Gearing in these ranges are not an issue for average joe, Changing tyres isn't any different for the rear wheel motor driven apart from the motor wire and the the servo brake wire. Punctures are not an issue if you fill sith tyre slime. Never had an issue with grip as you wouldn't be using an electric bike to go off road. Electric bikes are made to be used without using the electrics so no need to change the wheels.

I worked for an electric bike co and would say anyone looking to buy one to test ride a couple in the shop to see what suits them
markvirgo27/10/2019 16:30

Gearing in these ranges are not an issue for average joe, Changing tyres …Gearing in these ranges are not an issue for average joe, Changing tyres isn't any different for the rear wheel motor driven apart from the motor wire and the the servo brake wire. Punctures are not an issue if you fill sith tyre slime. Never had an issue with grip as you wouldn't be using an electric bike to go off road. Electric bikes are made to be used without using the electrics so no need to change the wheels. I worked for an electric bike co and would say anyone looking to buy one to test ride a couple in the shop to see what suits them


Smallest cog on a freewheel is typically 14 teeth but a freehub and cassette can be 11 teeth so for the same cadence you can be getting on 30% faster on a freehub equipped bike compared to freewheel plus it will shift more reliably and be stronger and lets not forget the motor only assists up to 15mph so above that high gearing is pretty important. Freewheels are light duty components with small pawls in the mechanism. Cheap low grade components basically and the 8 and 9 speed freewheels are even worse than the Shimano models which only go to 7 speed. You don't need to go off-road to benefit from extra grip we get rain and ice in the UK on the roads. Punctures can still happen with slime filled tubes but their frequency is reduced and having both electrical cables and gearing to deal with for rear punctures makes it more time consuming, a front hub motor means a puncture on the front means you are spending similar time on a front or rear puncture rather than a short time at the front but a very long time with a rear puncture. As a heavy rider I tend to get more punctures to the rear with few issues on the front wheel.

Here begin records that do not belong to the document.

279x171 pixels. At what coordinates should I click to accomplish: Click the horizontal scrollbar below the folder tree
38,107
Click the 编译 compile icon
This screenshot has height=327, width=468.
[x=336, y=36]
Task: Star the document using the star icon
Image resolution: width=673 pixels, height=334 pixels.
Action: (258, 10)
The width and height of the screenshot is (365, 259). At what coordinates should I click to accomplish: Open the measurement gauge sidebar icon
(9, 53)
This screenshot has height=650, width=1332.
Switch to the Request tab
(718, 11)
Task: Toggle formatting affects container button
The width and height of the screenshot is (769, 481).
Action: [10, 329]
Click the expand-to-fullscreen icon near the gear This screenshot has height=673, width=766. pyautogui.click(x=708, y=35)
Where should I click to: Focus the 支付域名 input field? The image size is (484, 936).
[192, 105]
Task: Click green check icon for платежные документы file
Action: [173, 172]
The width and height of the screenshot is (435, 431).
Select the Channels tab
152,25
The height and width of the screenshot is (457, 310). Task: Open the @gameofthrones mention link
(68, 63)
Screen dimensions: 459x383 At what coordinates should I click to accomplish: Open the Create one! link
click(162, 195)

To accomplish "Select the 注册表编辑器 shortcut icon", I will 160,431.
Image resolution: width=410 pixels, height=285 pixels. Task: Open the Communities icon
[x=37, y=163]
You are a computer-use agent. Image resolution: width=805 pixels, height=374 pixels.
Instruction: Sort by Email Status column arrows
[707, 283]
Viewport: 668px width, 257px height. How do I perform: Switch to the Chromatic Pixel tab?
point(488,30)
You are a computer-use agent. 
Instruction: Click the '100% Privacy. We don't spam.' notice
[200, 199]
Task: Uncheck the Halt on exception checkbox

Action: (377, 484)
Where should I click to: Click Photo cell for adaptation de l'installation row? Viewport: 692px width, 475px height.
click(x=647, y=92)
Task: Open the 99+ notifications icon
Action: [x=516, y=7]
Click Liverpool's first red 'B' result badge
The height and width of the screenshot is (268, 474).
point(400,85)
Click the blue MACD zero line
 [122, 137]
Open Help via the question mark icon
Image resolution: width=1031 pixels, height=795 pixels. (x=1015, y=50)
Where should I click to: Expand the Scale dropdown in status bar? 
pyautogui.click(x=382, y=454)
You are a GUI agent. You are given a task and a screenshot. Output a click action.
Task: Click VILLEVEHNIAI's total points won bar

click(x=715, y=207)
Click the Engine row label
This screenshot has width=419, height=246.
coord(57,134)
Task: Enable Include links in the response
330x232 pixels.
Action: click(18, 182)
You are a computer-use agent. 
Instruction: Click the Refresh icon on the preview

Lots of e-bikes have additional drag from the motor when unpowered. This is common on mid mount motors and non-geared hub motors but if you are using a geared hub motor without battery for long rides do you really want to cycle around that extra weight and wear out the internals of the motor hub. A quick conversion to a non e-bike makes a lot of sense temporarily but also when you have worn out the e-bike components, the battery is no longer holding much charge and the hub motor gearing is worn out (they don't last anywhere as long as a direct drive hub motor) then you can easily convert the bike back to a normal bike rather than scrap it.

Another advantage I've just thought of is if you want to use hub gears on the rear then you have to use a front hub motor. Many want all weather hub gears on the rear for a commuting bike with a perfect chainline for low maintenance and can even have a chain cover so you'd have to use a front hub motor for such bikes. Like the Brompton below. I think on the Brompton it can help calm the slightly twitchy handling as the front wheel movement is made slightly heavier so in this instance actually improves handling but that is likely a rare advantage that only applies to small wheels like the 16" wheels on the Brompton which normally has incredibly light steering due to the tiny weight of the 16" wheels.